• [DATA UNDER STUDY]
++++++++

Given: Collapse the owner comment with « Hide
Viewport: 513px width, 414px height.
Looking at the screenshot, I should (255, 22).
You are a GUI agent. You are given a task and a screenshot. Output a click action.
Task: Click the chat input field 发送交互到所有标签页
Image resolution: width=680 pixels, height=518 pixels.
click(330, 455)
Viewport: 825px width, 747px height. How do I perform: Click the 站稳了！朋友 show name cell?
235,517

++++++++

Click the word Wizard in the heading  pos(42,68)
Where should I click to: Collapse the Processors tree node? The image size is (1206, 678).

++++++++

• [INSTRUCTIONS FOR THE TASK]
Lines of the listing that include the string "Collapse" are to be counted; state that count alone.

• [EXERCISE RESPONSE]
2